---- Records for the exercise

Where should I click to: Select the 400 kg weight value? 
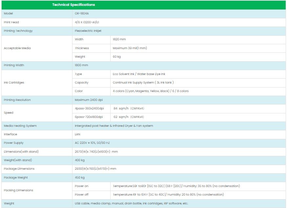coord(80,160)
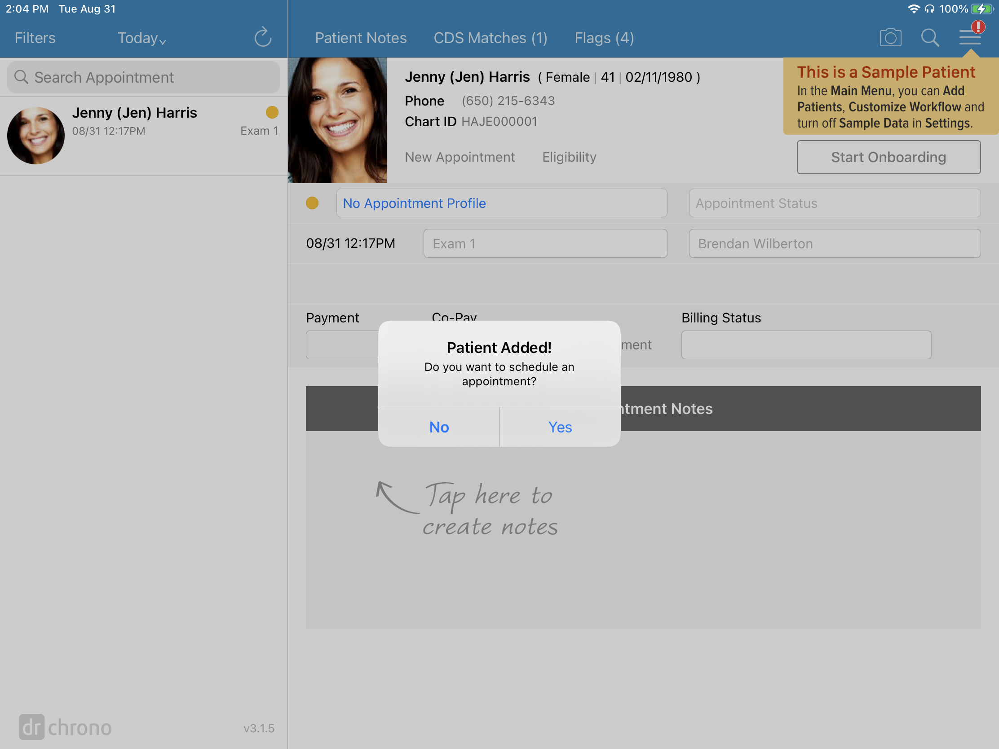Select No to dismiss scheduling prompt

coord(439,427)
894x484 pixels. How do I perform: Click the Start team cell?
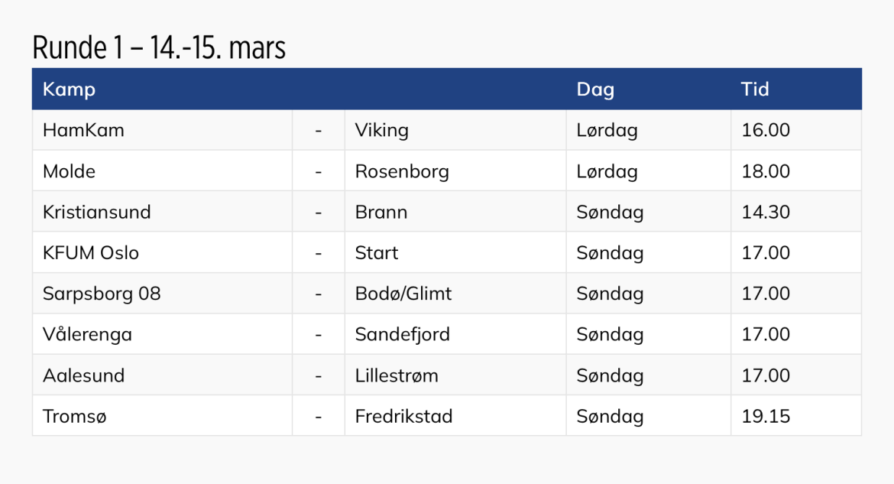click(x=377, y=253)
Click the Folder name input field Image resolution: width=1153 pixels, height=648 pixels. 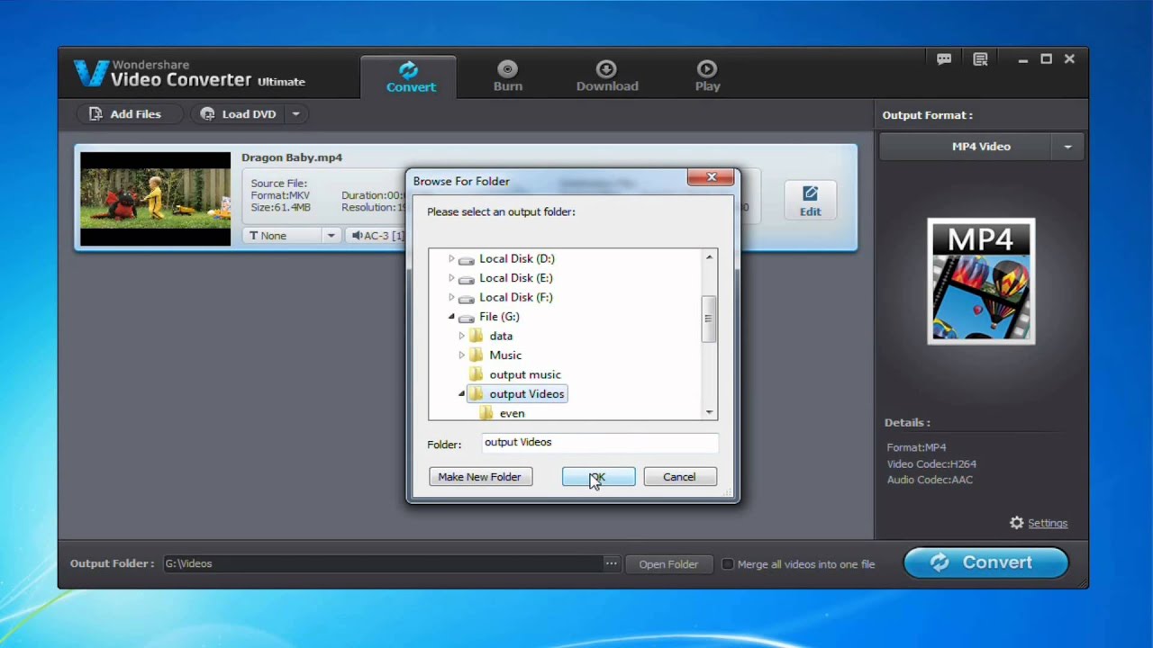pyautogui.click(x=598, y=443)
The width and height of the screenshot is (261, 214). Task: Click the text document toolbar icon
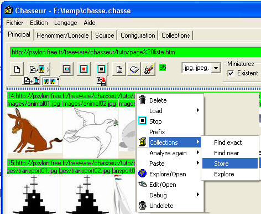[119, 69]
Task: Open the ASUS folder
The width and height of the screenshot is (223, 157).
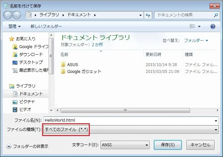Action: (x=72, y=64)
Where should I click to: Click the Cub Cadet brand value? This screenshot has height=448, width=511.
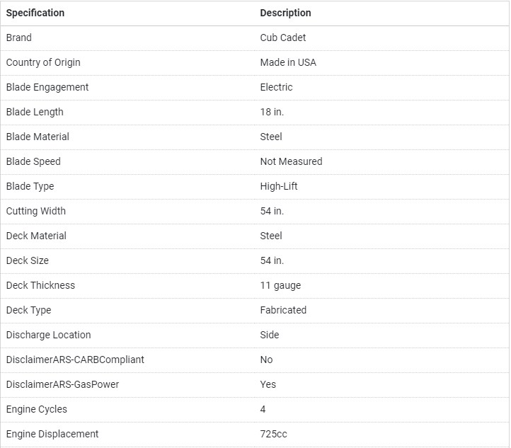(x=283, y=38)
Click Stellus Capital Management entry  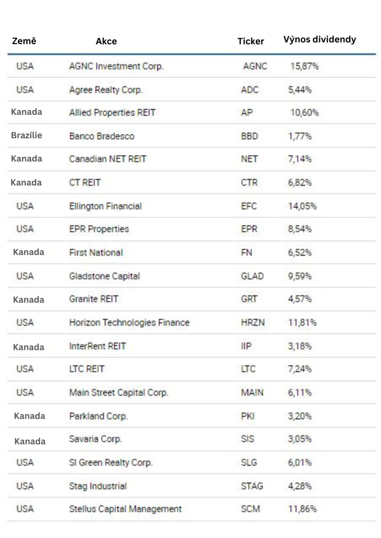pyautogui.click(x=125, y=509)
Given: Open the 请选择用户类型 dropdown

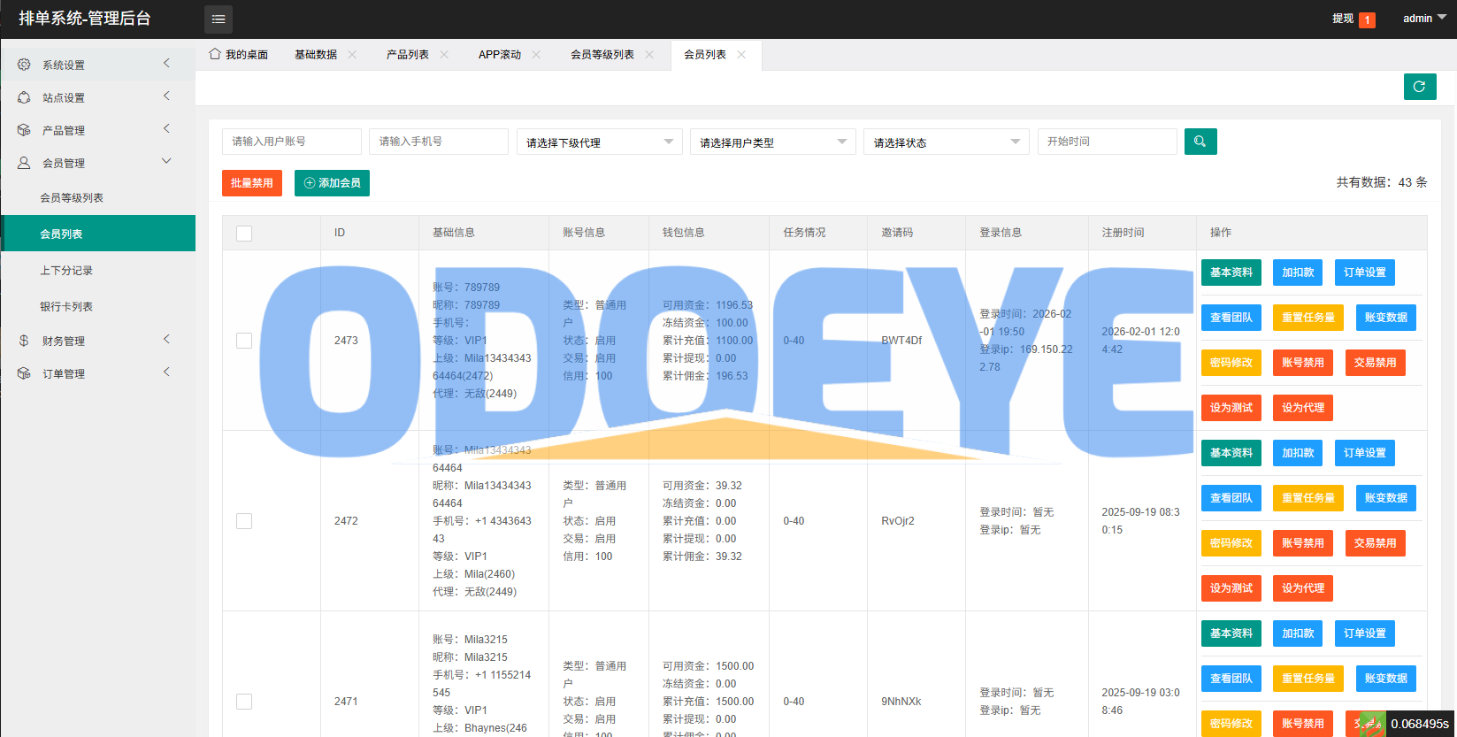Looking at the screenshot, I should tap(772, 142).
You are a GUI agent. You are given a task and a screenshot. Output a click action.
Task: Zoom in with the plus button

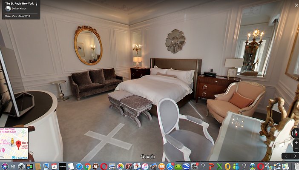point(296,142)
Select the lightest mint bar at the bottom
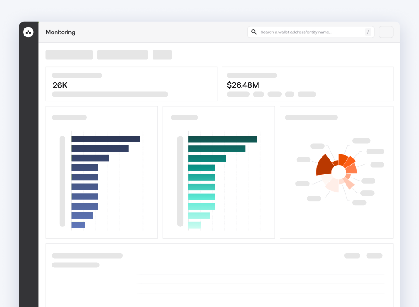 [x=195, y=225]
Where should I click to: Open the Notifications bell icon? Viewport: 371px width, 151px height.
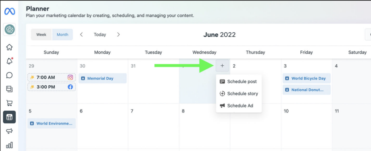click(x=9, y=61)
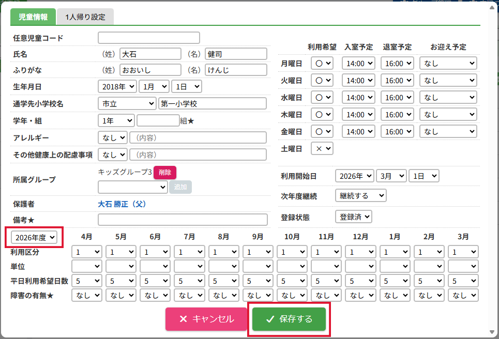Open the 大石 勝正 (父) guardian link

coord(122,204)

--------

Reproduce exactly, with nothing added, the lines from the line with "You are a GUI" through the end of the entries above; pictures are to be left out.

You are a GUI agent. You are given a task and a screenshot. Output a click action.
Task: Zoom in with the plus button

point(296,142)
Select the lightest mint bar at the bottom
 [x=195, y=225]
Where should I click to: Open the Notifications bell icon? Viewport: 371px width, 151px height.
click(x=9, y=61)
Open the 大石 勝正 (父) guardian link

coord(122,204)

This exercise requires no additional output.